What is asked: Convert every line of the rows below into a JSON list of strings, one string per line, omitting blank lines.

--- Start Data extract ---

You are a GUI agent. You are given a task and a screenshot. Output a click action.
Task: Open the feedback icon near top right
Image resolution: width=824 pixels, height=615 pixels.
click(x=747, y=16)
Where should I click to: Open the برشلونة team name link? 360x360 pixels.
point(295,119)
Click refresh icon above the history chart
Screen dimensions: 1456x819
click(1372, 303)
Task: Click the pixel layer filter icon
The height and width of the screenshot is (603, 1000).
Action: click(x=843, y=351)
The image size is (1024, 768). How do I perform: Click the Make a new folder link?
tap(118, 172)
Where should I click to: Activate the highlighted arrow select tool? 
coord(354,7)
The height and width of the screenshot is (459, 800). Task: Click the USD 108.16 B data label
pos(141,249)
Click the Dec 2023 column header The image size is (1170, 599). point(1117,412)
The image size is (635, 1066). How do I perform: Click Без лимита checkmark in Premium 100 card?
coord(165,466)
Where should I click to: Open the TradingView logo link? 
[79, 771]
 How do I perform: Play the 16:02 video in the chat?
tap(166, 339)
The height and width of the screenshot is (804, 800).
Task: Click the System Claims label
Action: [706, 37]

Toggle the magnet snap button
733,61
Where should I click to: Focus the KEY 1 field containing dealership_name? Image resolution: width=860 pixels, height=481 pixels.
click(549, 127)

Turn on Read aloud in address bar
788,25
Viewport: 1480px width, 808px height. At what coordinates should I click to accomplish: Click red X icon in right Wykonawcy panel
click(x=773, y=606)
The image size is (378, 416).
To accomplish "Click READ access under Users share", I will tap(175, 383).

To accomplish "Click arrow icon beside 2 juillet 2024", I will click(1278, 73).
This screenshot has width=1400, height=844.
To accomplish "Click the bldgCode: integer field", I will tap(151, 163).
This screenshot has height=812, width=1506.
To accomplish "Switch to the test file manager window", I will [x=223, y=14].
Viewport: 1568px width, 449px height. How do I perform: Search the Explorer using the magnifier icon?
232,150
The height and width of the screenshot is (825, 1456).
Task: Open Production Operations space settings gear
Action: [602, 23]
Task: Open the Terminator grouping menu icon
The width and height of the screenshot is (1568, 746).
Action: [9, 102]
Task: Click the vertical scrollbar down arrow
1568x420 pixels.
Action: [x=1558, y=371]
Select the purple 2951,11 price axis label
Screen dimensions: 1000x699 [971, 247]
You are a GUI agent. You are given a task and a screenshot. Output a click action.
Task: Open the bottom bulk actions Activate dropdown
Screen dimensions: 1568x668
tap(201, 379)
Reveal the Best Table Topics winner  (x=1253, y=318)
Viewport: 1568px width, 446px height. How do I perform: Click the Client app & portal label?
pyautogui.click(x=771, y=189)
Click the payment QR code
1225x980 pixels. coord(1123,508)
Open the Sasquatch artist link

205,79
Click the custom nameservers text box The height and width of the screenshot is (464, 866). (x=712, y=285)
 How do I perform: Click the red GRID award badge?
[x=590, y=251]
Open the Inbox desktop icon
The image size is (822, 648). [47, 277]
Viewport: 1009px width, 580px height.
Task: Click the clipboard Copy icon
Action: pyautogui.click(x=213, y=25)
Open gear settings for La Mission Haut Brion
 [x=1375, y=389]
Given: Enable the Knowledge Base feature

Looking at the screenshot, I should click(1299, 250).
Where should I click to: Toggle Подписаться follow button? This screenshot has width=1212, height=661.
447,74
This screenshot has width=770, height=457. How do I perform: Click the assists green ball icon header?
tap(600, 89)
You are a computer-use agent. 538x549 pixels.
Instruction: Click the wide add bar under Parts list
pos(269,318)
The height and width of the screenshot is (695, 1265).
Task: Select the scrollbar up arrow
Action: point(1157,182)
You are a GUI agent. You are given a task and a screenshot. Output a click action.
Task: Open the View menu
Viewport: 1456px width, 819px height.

--- End Data extract ---

Answer to the exercise:
[
  "You are a GUI agent. You are given a task and a screenshot. Output a click action.",
  "Task: Open the feedback icon near top right",
  "Image resolution: width=824 pixels, height=615 pixels.",
  "click(x=747, y=16)",
  "Where should I click to: Open the برشلونة team name link? 360x360 pixels.",
  "point(295,119)",
  "Click refresh icon above the history chart",
  "Screen dimensions: 1456x819",
  "click(1372, 303)",
  "Task: Click the pixel layer filter icon",
  "The height and width of the screenshot is (603, 1000).",
  "Action: click(x=843, y=351)",
  "The image size is (1024, 768). How do I perform: Click the Make a new folder link?",
  "tap(118, 172)",
  "Where should I click to: Activate the highlighted arrow select tool? ",
  "coord(354,7)",
  "The height and width of the screenshot is (459, 800). Task: Click the USD 108.16 B data label",
  "pos(141,249)",
  "Click the Dec 2023 column header The image size is (1170, 599). point(1117,412)",
  "The image size is (635, 1066). How do I perform: Click Без лимита checkmark in Premium 100 card?",
  "coord(165,466)",
  "Where should I click to: Open the TradingView logo link? ",
  "[79, 771]",
  " How do I perform: Play the 16:02 video in the chat?",
  "tap(166, 339)",
  "The height and width of the screenshot is (804, 800).",
  "Task: Click the System Claims label",
  "Action: [706, 37]",
  "Toggle the magnet snap button",
  "733,61",
  "Where should I click to: Focus the KEY 1 field containing dealership_name? Image resolution: width=860 pixels, height=481 pixels.",
  "click(549, 127)",
  "Turn on Read aloud in address bar",
  "788,25",
  "Viewport: 1480px width, 808px height. At what coordinates should I click to accomplish: Click red X icon in right Wykonawcy panel",
  "click(x=773, y=606)",
  "The image size is (378, 416).",
  "To accomplish \"Click READ access under Users share\", I will tap(175, 383).",
  "To accomplish \"Click arrow icon beside 2 juillet 2024\", I will click(1278, 73).",
  "This screenshot has width=1400, height=844.",
  "To accomplish \"Click the bldgCode: integer field\", I will tap(151, 163).",
  "This screenshot has height=812, width=1506.",
  "To accomplish \"Switch to the test file manager window\", I will [x=223, y=14].",
  "Viewport: 1568px width, 449px height. How do I perform: Search the Explorer using the magnifier icon?",
  "232,150",
  "The height and width of the screenshot is (825, 1456).",
  "Task: Open Production Operations space settings gear",
  "Action: [602, 23]",
  "Task: Open the Terminator grouping menu icon",
  "The width and height of the screenshot is (1568, 746).",
  "Action: [9, 102]",
  "Task: Click the vertical scrollbar down arrow",
  "1568x420 pixels.",
  "Action: [x=1558, y=371]",
  "Select the purple 2951,11 price axis label",
  "Screen dimensions: 1000x699 [971, 247]",
  "You are a GUI agent. You are given a task and a screenshot. Output a click action.",
  "Task: Open the bottom bulk actions Activate dropdown",
  "Screen dimensions: 1568x668",
  "tap(201, 379)",
  "Reveal the Best Table Topics winner  (x=1253, y=318)",
  "Viewport: 1568px width, 446px height. How do I perform: Click the Client app & portal label?",
  "pyautogui.click(x=771, y=189)",
  "Click the payment QR code",
  "1225x980 pixels. coord(1123,508)",
  "Open the Sasquatch artist link",
  "205,79",
  "Click the custom nameservers text box The height and width of the screenshot is (464, 866). (x=712, y=285)",
  " How do I perform: Click the red GRID award badge?",
  "[x=590, y=251]",
  "Open the Inbox desktop icon",
  "The image size is (822, 648). [47, 277]",
  "Viewport: 1009px width, 580px height.",
  "Task: Click the clipboard Copy icon",
  "Action: pyautogui.click(x=213, y=25)",
  "Open gear settings for La Mission Haut Brion",
  " [x=1375, y=389]",
  "Given: Enable the Knowledge Base feature",
  "Looking at the screenshot, I should click(1299, 250).",
  "Where should I click to: Toggle Подписаться follow button? This screenshot has width=1212, height=661.",
  "447,74",
  "This screenshot has width=770, height=457. How do I perform: Click the assists green ball icon header?",
  "tap(600, 89)",
  "You are a computer-use agent. 538x549 pixels.",
  "Instruction: Click the wide add bar under Parts list",
  "pos(269,318)",
  "The height and width of the screenshot is (695, 1265).",
  "Task: Select the scrollbar up arrow",
  "Action: point(1157,182)",
  "You are a GUI agent. You are given a task and a screenshot. Output a click action.",
  "Task: Open the View menu",
  "Viewport: 1456px width, 819px height."
]